**About this exercise**
Only lines holding the word "each" are wanted from the records; copy all of them.

--- Provided data Enclosed Below ---

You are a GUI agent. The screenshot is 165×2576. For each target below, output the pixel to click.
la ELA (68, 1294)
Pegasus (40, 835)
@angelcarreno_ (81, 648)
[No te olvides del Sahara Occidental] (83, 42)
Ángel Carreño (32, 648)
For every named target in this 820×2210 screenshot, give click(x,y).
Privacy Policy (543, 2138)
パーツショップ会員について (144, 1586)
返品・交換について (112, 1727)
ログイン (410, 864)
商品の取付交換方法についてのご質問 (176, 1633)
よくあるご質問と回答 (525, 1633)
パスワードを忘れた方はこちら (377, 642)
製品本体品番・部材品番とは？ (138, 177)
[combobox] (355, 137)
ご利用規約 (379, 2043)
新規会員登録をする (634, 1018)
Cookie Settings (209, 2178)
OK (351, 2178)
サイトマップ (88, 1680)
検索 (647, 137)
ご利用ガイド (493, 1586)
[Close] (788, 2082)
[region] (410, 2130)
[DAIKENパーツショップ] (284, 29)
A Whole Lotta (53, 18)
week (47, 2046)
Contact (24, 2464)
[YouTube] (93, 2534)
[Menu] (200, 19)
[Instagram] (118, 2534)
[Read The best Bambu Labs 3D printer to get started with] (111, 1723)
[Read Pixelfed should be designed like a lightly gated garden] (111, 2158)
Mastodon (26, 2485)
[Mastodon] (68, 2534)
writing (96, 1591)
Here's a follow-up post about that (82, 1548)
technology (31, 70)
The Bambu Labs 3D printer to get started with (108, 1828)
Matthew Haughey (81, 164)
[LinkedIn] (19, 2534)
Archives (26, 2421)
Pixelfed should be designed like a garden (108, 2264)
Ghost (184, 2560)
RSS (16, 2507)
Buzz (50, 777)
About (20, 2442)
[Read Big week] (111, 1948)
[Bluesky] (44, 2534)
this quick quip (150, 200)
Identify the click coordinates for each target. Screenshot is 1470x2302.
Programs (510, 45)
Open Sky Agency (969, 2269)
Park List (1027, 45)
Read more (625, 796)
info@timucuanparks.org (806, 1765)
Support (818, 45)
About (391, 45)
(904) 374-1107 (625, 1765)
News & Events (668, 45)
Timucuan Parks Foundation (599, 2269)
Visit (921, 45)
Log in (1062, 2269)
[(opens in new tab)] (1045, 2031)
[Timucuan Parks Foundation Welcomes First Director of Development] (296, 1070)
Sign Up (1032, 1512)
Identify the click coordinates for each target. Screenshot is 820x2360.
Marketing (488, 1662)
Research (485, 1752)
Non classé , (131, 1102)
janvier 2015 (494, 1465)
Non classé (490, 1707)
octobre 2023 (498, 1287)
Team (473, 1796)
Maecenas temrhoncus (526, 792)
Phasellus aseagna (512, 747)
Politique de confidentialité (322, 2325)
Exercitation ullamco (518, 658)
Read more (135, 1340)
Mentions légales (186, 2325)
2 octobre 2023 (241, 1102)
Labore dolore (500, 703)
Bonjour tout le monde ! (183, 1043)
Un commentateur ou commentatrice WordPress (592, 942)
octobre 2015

--- End of Enclosed Provided data ---

**Answer box**
You are a GUI agent. The screenshot is 165×2576. For each target below, output the pixel to click.
Identify the click coordinates for each target. Screenshot is 1470x2302.
Identify the click coordinates for each target. Screenshot is 820x2360.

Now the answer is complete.